Mouthguards have been demonstrated to lower the risk of oral damage as well as the possibility of a concussion. The most effective mouthguard is a custom-made mouthguard. Make sure you have at least two at all times, as well as a mouthguard and a dental checkup once a year. Jerseys and shorts are plainly protective and vital for players. As a team physician, be sure we’d have a hard time watching some of the guys perform without them. Although headgear lowers the risk of laceration, there is no evidence that it lowers the rate of concussion. Shoulder padding lowers the chance of superficial damage, but there’s no evidence that it lowers the risk of more significant injuries such dislocations, rotator cuff contusions, clavicle fractures, or more severe AC joint strains. AC joint sprains among sub-elite rugby players are far more prevalent than in rugby league and AFL players. 

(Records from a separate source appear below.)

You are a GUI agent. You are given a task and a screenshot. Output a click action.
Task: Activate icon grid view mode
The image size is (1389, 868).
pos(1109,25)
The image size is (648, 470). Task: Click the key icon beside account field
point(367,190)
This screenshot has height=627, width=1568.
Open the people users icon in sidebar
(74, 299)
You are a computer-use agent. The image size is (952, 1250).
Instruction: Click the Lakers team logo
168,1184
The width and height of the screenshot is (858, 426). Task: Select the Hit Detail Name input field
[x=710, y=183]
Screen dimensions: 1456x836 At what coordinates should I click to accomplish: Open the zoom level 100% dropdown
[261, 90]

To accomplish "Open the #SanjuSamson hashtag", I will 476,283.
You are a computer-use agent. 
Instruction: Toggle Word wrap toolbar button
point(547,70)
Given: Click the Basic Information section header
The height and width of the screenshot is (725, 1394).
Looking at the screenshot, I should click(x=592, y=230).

The increased stresses on the shoulder girdle during scrummaging, the lineout, and the ruck-and-maul phases may explain the huge increase in severe rotator cuff injury among elite Australian rugby players from 1996 to 1999 when compared to other codes. Because clavicle fractures are less prevalent on soft surfaces, it stands to reason that extra padding on the outer arm would ‘cushion the blow.’ Shoulder padding might be extended to encompass the upper arm’s outside edge (deltoid). According to preliminary research, donning padded clothes does not help players feel invincible. The subjects of the study were members of a major schoolboy rugby team. There is no research on player attitudes at the professional level. Finally, there is a considerable business role to the usage of padded clothing and its promotion. Regardless, unbiased, unemotional research must be undertaken in all of these areas to guarantee that player safety is maintained at all levels of rugby.

Well-fitting rugby pads made of materials that efficiently spread the force of impact, on the other hand, appear to lessen the effect of direct contact and the risk of soft tissue damage. Shin guards composed of light, soft, compliant materials are helpful in reducing shin contact and, as a result, lowering the risk of bruising injuries in the pretibial region. At the moment, there is no expert advise for female rugby players on how to utilise specialised padding. Current information is based on anecdotal evidence and is not backed up by statistical studies or well-researched findings. In these situations, female rugby players should adhere to the same guidelines as their male counterparts.